Scientific classification
- Kingdom: Plantae
- Clade: Tracheophytes
- Clade: Angiosperms
- Clade: Eudicots
- Order: Caryophyllales
- Family: Nepenthaceae
- Genus: Nepenthes
- Species: N. pantaronensis
- Binomial name: Nepenthes pantaronensis Gieray, Gronem., Wistuba, Marwinski, Micheler, Coritico & V.B.Amoroso (2014)

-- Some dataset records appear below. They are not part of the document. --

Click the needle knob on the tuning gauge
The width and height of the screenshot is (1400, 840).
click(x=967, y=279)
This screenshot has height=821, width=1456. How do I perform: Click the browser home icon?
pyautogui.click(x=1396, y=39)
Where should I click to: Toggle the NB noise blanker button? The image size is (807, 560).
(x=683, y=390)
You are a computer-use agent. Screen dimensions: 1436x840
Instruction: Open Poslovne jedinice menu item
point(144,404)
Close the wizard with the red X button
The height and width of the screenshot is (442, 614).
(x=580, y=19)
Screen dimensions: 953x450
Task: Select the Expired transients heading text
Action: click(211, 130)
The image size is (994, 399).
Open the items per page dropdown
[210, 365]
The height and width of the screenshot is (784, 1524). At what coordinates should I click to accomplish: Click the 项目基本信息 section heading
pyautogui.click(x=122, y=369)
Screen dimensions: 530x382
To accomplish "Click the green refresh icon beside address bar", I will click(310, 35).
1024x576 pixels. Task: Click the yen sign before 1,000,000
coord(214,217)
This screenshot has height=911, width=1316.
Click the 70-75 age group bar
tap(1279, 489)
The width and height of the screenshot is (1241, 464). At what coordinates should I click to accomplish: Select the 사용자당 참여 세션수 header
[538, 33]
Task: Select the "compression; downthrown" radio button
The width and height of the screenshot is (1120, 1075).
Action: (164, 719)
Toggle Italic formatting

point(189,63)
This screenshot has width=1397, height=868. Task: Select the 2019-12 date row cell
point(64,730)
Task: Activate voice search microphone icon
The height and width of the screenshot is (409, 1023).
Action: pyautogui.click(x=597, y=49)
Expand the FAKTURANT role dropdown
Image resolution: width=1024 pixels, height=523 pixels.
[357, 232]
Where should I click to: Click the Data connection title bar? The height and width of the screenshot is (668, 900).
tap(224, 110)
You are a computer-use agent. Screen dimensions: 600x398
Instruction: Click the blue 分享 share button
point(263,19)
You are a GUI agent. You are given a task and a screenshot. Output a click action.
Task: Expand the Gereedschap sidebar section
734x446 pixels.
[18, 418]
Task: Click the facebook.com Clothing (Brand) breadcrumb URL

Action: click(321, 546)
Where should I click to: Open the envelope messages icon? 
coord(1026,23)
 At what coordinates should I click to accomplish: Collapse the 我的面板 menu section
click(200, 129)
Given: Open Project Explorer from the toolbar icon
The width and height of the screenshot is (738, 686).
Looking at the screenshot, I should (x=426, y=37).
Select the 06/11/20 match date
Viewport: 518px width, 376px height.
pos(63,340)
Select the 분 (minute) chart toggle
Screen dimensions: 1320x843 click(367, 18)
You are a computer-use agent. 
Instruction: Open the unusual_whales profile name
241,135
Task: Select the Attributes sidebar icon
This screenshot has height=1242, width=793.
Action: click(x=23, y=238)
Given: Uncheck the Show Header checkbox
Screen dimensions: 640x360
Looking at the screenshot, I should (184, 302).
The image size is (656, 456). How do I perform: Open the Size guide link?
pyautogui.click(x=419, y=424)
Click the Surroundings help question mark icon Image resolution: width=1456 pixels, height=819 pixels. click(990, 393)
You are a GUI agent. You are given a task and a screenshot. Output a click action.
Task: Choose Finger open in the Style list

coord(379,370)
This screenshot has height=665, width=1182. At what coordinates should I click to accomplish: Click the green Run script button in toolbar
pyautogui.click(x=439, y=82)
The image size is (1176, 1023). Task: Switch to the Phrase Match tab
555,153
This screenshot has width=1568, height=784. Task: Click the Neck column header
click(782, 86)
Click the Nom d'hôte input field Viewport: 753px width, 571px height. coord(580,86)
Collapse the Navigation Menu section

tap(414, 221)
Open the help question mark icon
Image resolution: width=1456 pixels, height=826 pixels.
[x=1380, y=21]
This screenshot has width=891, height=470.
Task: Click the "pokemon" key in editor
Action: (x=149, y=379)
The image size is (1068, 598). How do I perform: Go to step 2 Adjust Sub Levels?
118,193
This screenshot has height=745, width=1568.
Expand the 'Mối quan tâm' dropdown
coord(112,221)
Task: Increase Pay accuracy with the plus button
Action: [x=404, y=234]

= Nepenthes pantaronensis =

- Genus: Nepenthes
- Species: pantaronensis
- Authority: Gieray, Gronem., Wistuba, Marwinski, Micheler, Coritico & V.B.Amoroso (2014)
- Conservation status: LC

Species of pitcher plant from the Philippines

Nepenthes pantaronensis is a tropical pitcher plant native to the Philippines. It is known only from Mount Sumagaya and the Pantaron Mountain Range of central Mindanao, where it grows in lower and upper montane forest. On Mount Sumagaya it is sympatric with N. sumagaya and possible hybrids between these species have been recorded. Nepenthes pantaronensis is closely allied to N. petiolata and N. pulchra, both also from Mindanao.

== Etymology ==
The specific epithet pantaronensis refers to the Pantaron Mountain Range, where the species was discovered.

== Botanical History ==
The discovery and recognition of this taxon as a new species was announced online in September 2012, under the placeholder name "Nepenthes species 5".